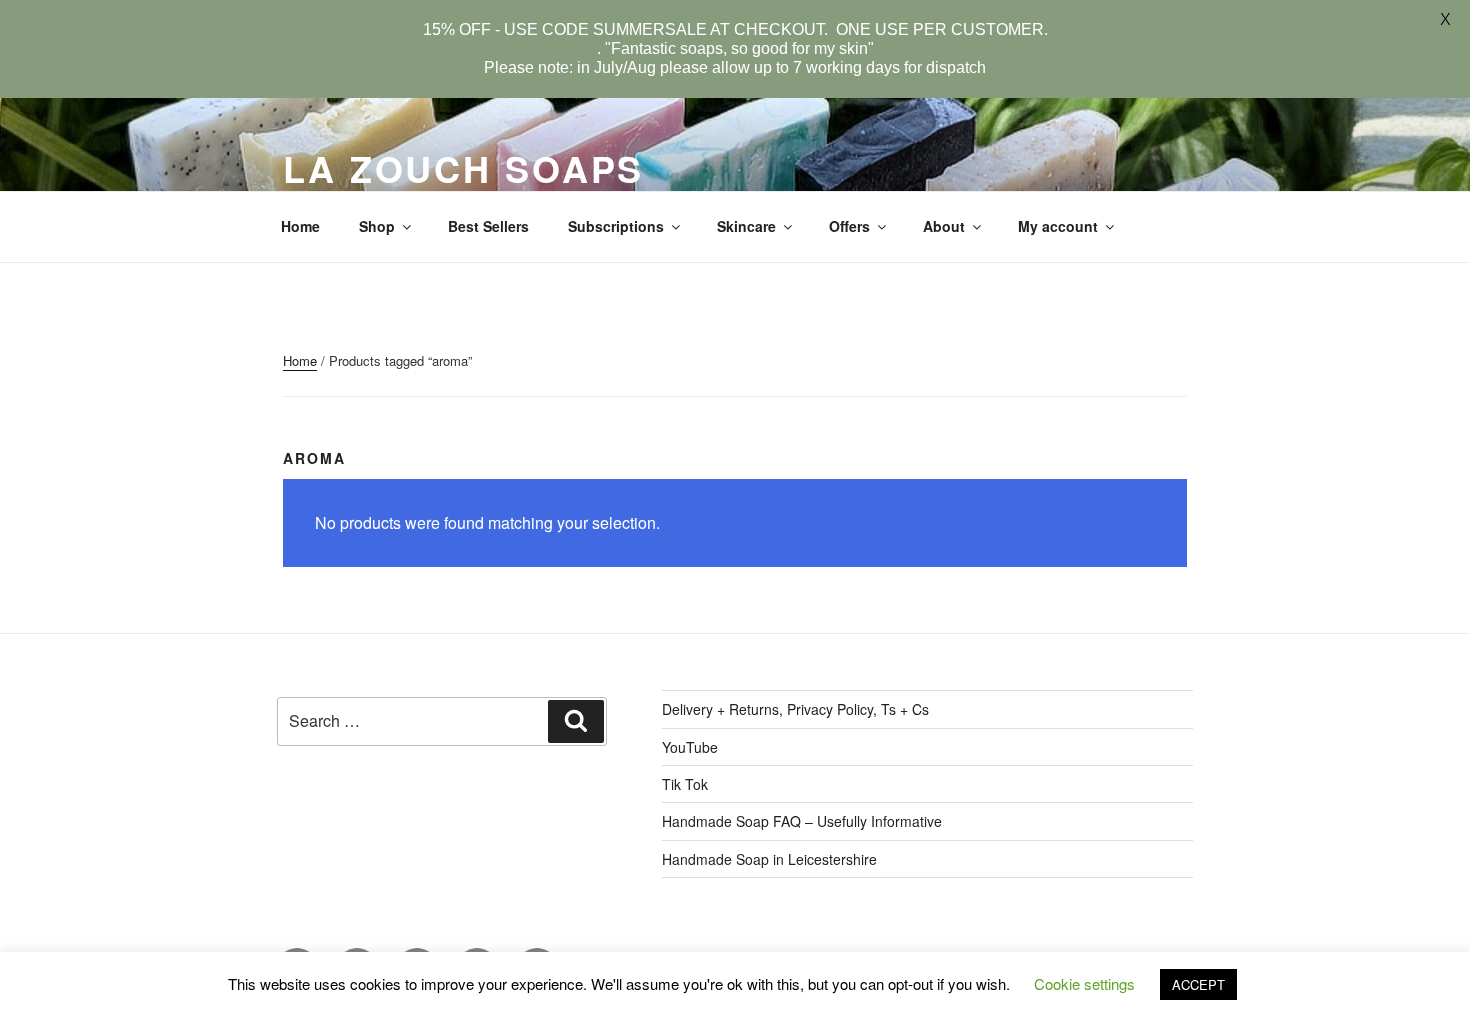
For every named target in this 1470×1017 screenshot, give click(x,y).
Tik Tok (685, 784)
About (944, 226)
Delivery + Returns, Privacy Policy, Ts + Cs (795, 709)
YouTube (690, 747)
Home (300, 226)
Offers (849, 226)
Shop (377, 226)
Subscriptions (616, 226)
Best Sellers (488, 226)
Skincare (746, 226)
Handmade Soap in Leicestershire (769, 859)
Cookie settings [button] (1084, 983)
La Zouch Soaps (463, 168)
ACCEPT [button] (1198, 984)
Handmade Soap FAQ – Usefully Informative (802, 821)
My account (1058, 226)
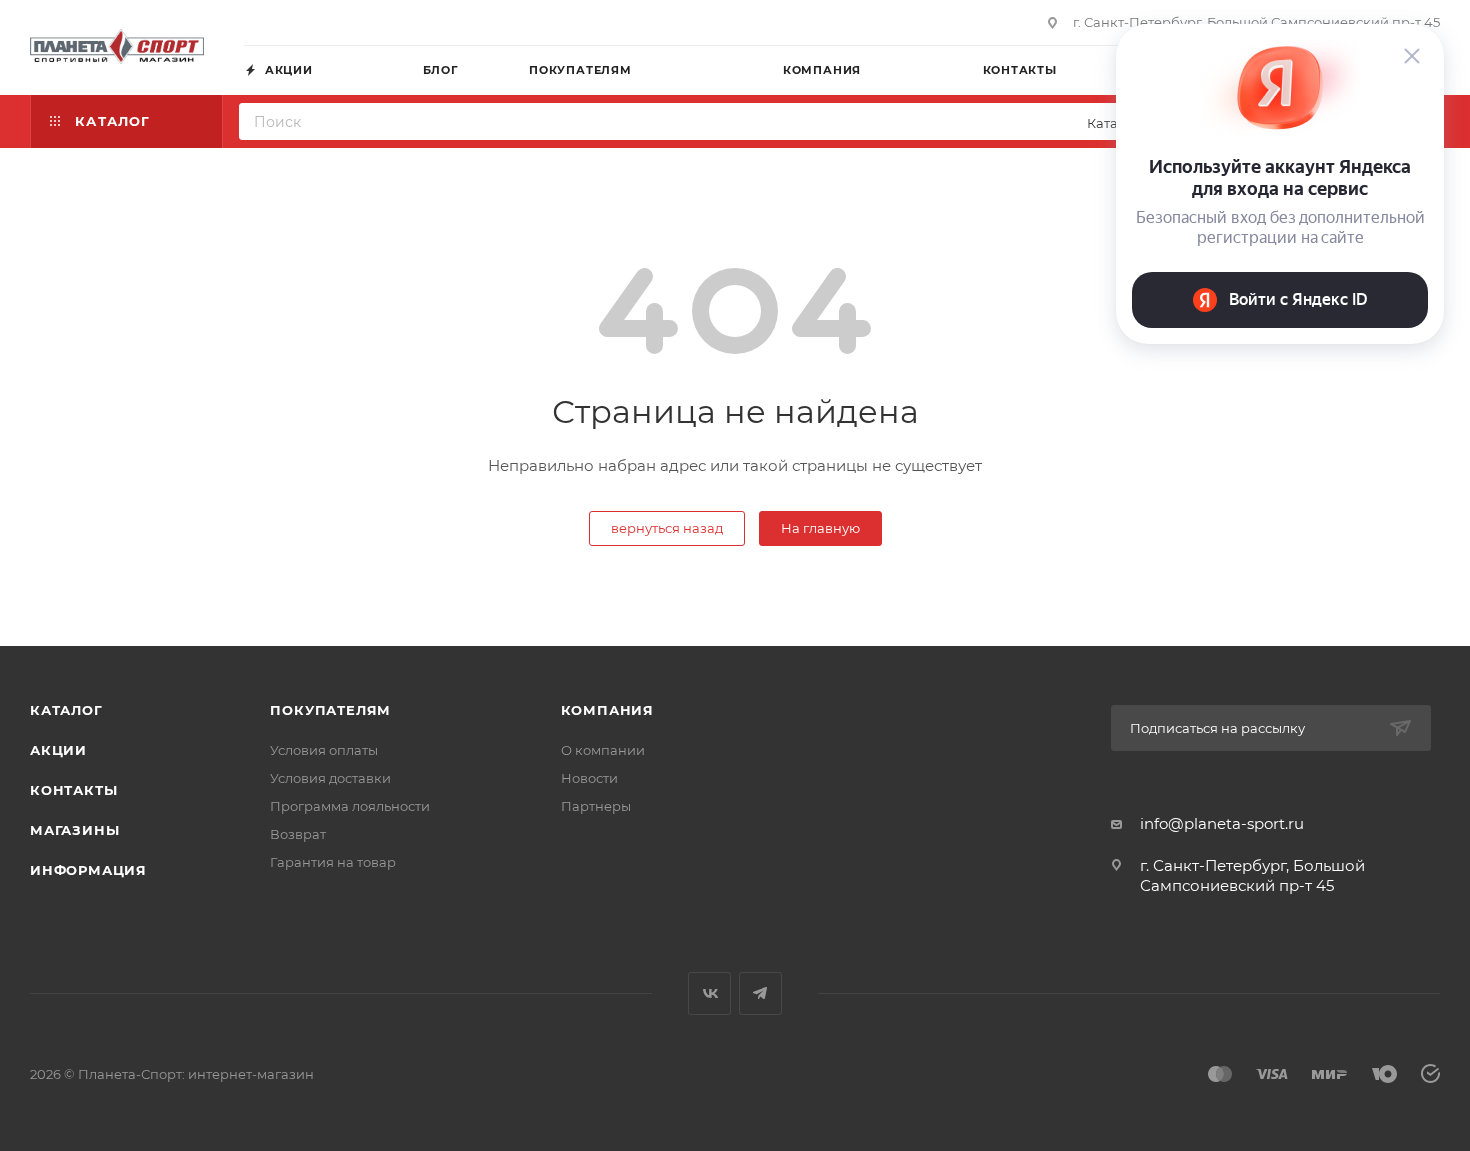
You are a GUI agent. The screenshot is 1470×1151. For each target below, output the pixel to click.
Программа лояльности (350, 806)
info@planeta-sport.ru (1222, 823)
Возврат (298, 834)
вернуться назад (667, 528)
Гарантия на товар (333, 862)
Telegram (760, 993)
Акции (58, 750)
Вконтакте (709, 993)
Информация (88, 870)
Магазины (74, 830)
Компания (607, 710)
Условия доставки (330, 778)
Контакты (73, 790)
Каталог (66, 710)
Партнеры (596, 806)
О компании (603, 750)
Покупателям (330, 710)
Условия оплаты (324, 750)
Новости (589, 778)
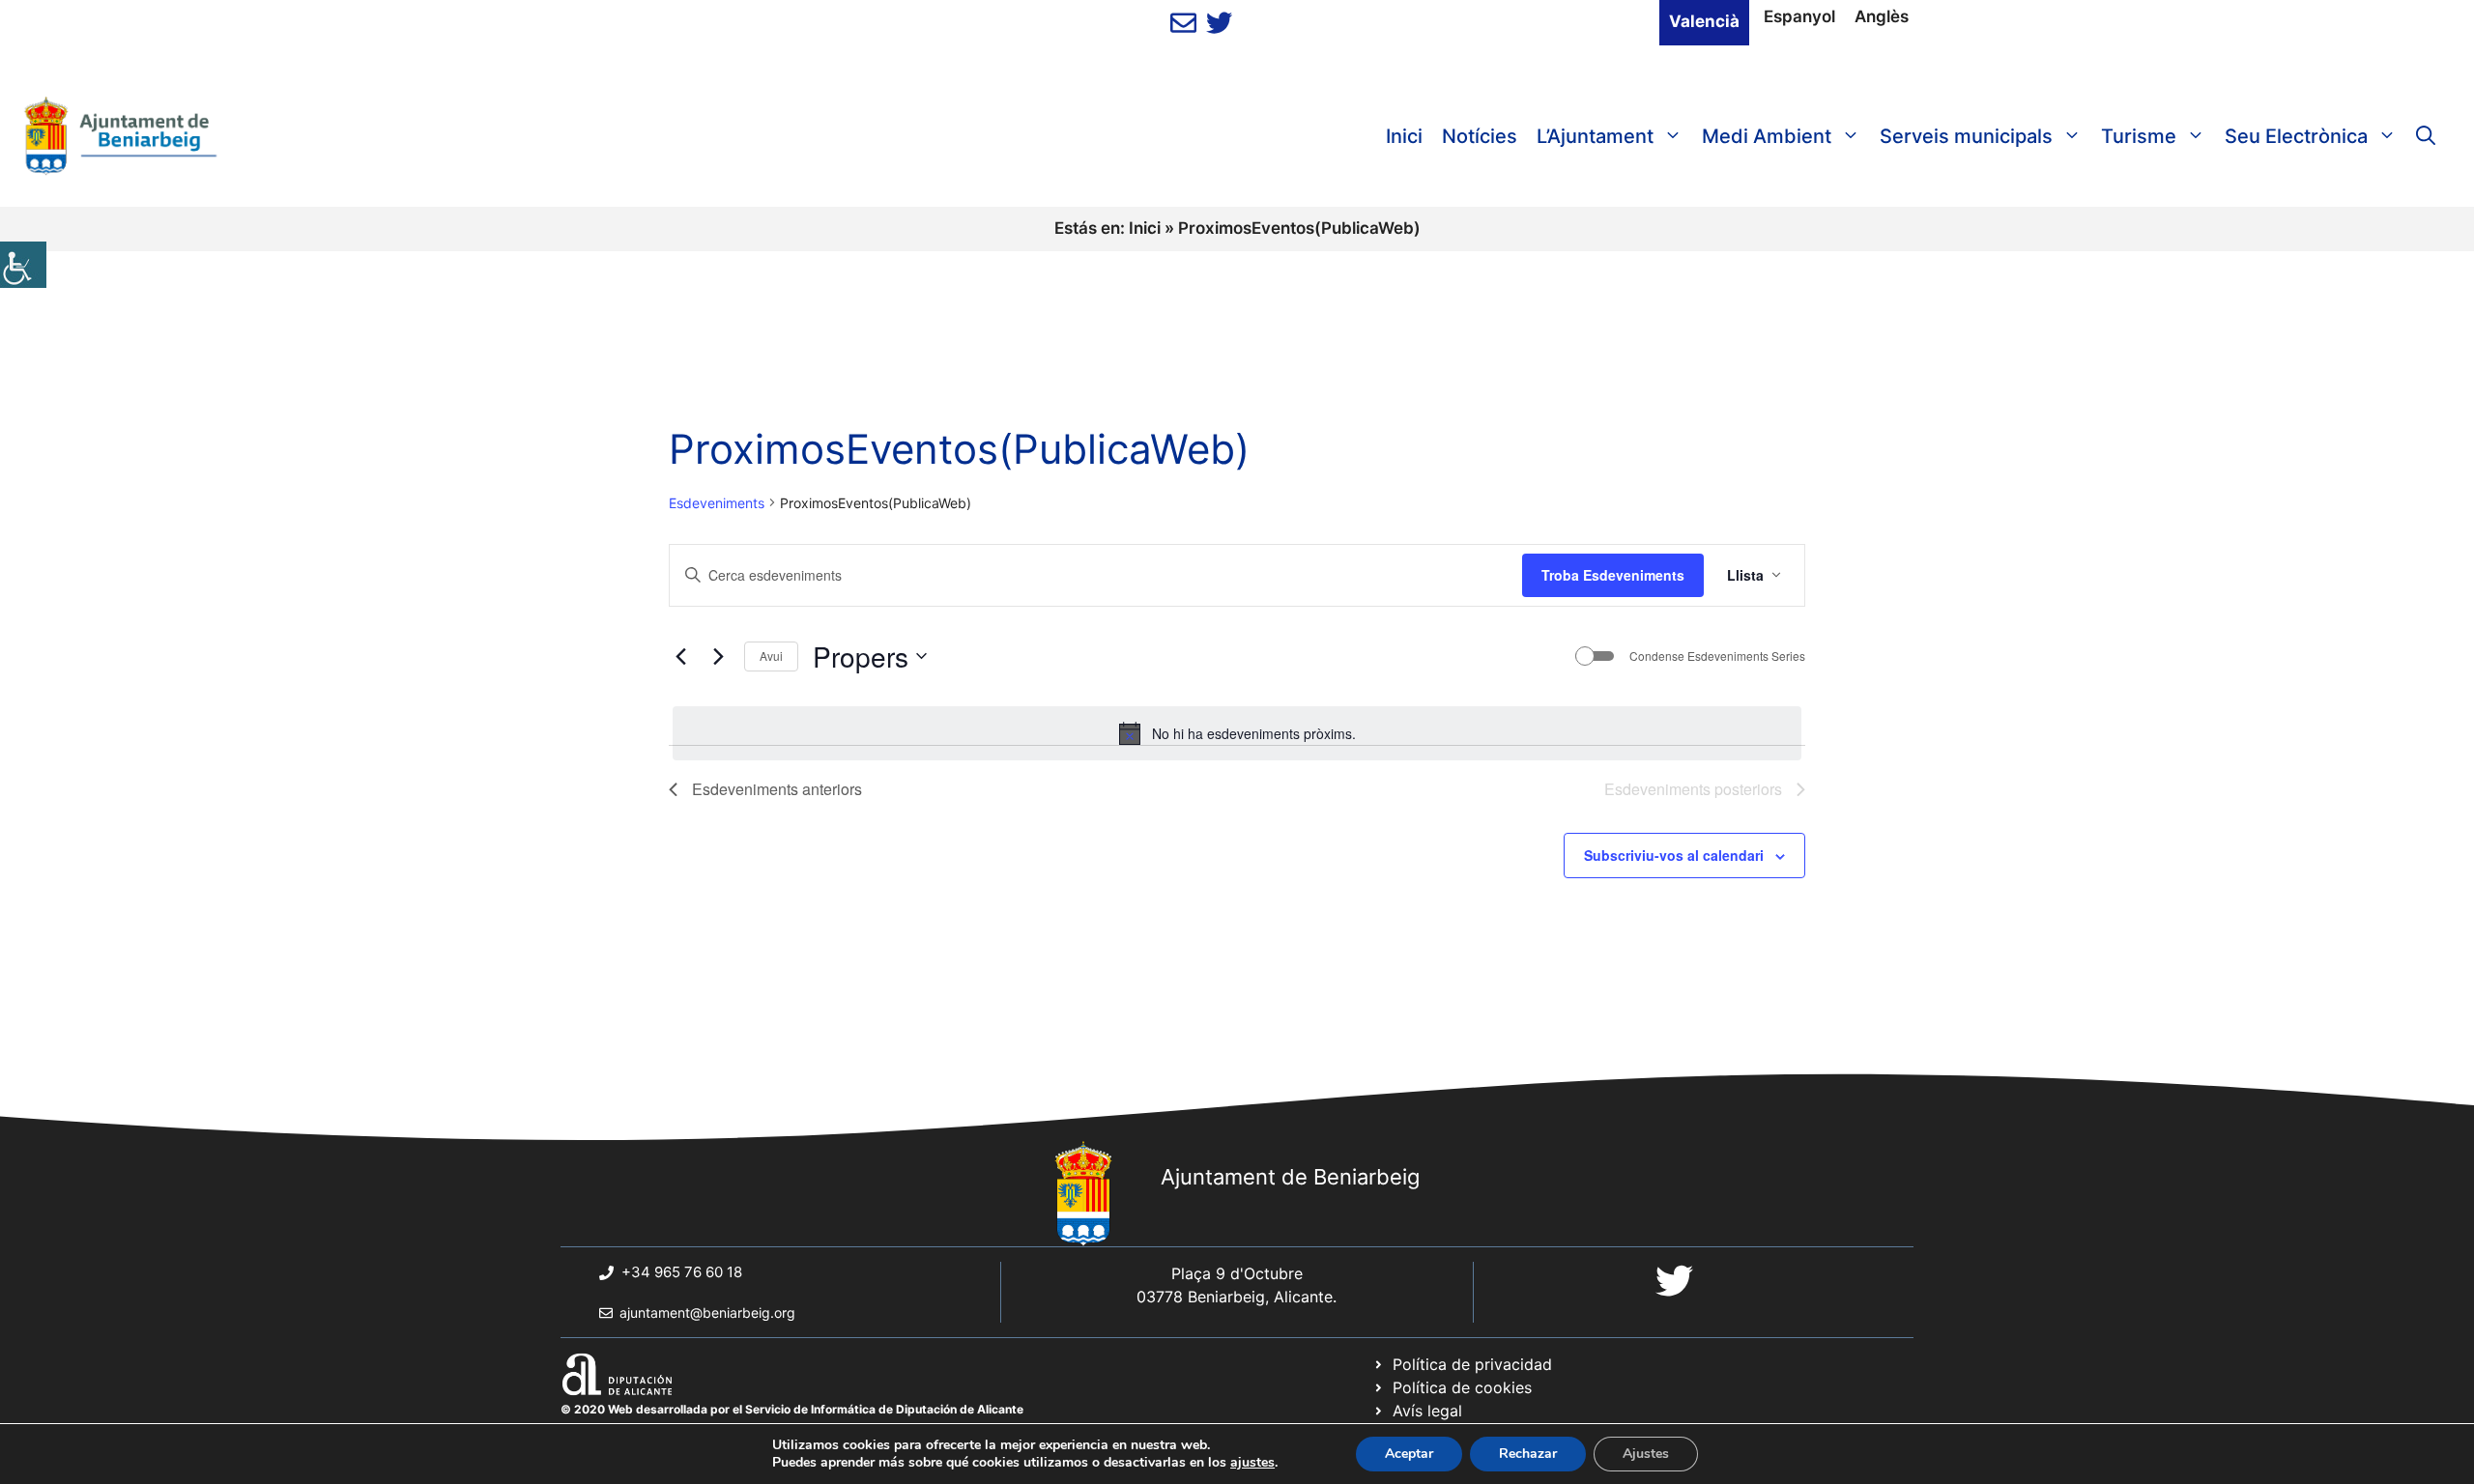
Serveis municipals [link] (1966, 136)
————
_PROBLEM DESCRIPTION_
Return the listing above word for word. Keep the images out.

_EXERCISE OUTPUT_
For every named target in this 1470×1017 screenshot, give click(x,y).
Tik Tok (685, 784)
About (944, 226)
Delivery + Returns, Privacy Policy, Ts + Cs (795, 709)
YouTube (690, 747)
Home (300, 226)
Offers (849, 226)
Shop (377, 226)
Subscriptions (616, 226)
Best Sellers (488, 226)
Skincare (746, 226)
Handmade Soap in Leicestershire (769, 859)
Cookie settings [button] (1084, 983)
La Zouch Soaps (463, 168)
ACCEPT [button] (1198, 984)
Handmade Soap FAQ – Usefully Informative (802, 821)
My account (1058, 226)
You are a GUI agent. The screenshot is 1470×1151. For each target below, output the pixel to click.
Программа лояльности (350, 806)
info@planeta-sport.ru (1222, 823)
Возврат (298, 834)
вернуться назад (667, 528)
Гарантия на товар (333, 862)
Telegram (760, 993)
Акции (58, 750)
Вконтакте (709, 993)
Информация (88, 870)
Магазины (74, 830)
Компания (607, 710)
Условия доставки (330, 778)
Контакты (73, 790)
Каталог (66, 710)
Партнеры (596, 806)
О компании (603, 750)
Покупателям (330, 710)
Условия оплаты (324, 750)
Новости (589, 778)
Serveis municipals [link] (1966, 136)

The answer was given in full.